阪神・淡路大震災──これほど多くの人々の心を捉えた出来事があったでしょうか。 おびただしい死者の数、倒壊したビルや家屋、プライバシーのない避難所生活‥‥近代文明を謳歌していたはずの日本で、まさかこんなことが起こるとは、誰も想像していませんでした。
しかし、こうした中で、「何かできるのではないか」「何かしたい」「力になりたい」との熱い思いに駆られて、多くの人がボランティアとして現地に向かいました。学生をはじめ、サラリーマン、主婦、医師と、普通の市民がかつてない規模で動き出し、まさに「ボランティア元年」と呼ぶにふさわしい状況になったのです。
私たち「ファミリー国立」も、そうした熱い思いを抱く人たちにより、震災直後の1月下旬に結成され、2月3日から4月15日までの期間に、神戸市東灘区の魚崎小学校へ80名余りのボランティアを派遣してきました。そして、そこでの活動を通じて、いろいろなことを見、聞き、感じ、多くのことを考えさせられました。
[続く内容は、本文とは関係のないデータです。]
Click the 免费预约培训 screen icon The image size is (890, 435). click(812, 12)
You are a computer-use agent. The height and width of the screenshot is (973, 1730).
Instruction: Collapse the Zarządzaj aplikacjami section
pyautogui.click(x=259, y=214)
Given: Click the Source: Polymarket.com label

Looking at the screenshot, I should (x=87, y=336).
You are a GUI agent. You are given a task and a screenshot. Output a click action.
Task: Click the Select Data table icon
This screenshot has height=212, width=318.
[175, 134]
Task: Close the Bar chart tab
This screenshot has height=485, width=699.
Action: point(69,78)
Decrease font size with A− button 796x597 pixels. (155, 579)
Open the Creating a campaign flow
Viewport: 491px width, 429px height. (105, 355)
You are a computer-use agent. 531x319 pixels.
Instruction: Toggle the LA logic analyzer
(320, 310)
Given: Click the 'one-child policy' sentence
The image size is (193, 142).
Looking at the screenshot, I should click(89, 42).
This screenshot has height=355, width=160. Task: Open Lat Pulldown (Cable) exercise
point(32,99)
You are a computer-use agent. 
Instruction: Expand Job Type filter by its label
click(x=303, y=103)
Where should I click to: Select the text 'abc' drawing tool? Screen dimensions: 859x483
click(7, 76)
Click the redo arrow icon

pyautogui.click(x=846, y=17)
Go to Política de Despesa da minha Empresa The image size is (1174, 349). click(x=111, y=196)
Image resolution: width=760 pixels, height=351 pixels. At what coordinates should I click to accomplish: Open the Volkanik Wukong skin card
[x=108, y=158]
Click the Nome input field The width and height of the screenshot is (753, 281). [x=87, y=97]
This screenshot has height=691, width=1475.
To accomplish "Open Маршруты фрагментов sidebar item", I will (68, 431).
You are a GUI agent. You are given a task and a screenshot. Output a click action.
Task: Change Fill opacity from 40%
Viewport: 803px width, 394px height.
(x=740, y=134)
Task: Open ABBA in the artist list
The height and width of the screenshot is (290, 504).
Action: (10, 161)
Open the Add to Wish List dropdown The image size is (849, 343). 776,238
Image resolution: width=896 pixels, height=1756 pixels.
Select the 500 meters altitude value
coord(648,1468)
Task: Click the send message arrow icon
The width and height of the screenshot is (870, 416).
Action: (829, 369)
震災から時が経った今でも、この思いはなお生き続けています。
そうした思いから、この活動の経験をそのまま風化させることなく、これからのボランティア社会に生かしていくために、報告書という形で活動を記録に残していくことにしました。自分たちの活動を振り返り、何ができ、何ができなかったかを整理するとともに、社会や第三者から自分たちの活動がどうであったのかを評価してもらうことで、これからの支援のあり方や方法などを考えていきたいと思ったのです。
しかし、この報告書の作成に当たっては、単にこれまでの活動記録をまとめるような「報告書」を作ることはあえて避けて、活動を体験していない人にもその実態がわかるよう、わかりやすく読み応えのある物を目指して製作してきました。そのため、内容についてはきっと満足していただけるものになったと自負しています。そして、読み進むうちに、ボランティアにとっての「探し物」が何だったのかも自ずとわかってくることでしょう。
この活動報告書がより多くの人に読まれ、災害時のみならず、今後の社会を考えていく上で何らかの役に立つことを願っています。
なお、本活動報告についての忌憚のないご意見・ご感想をお寄せいただければ幸いです。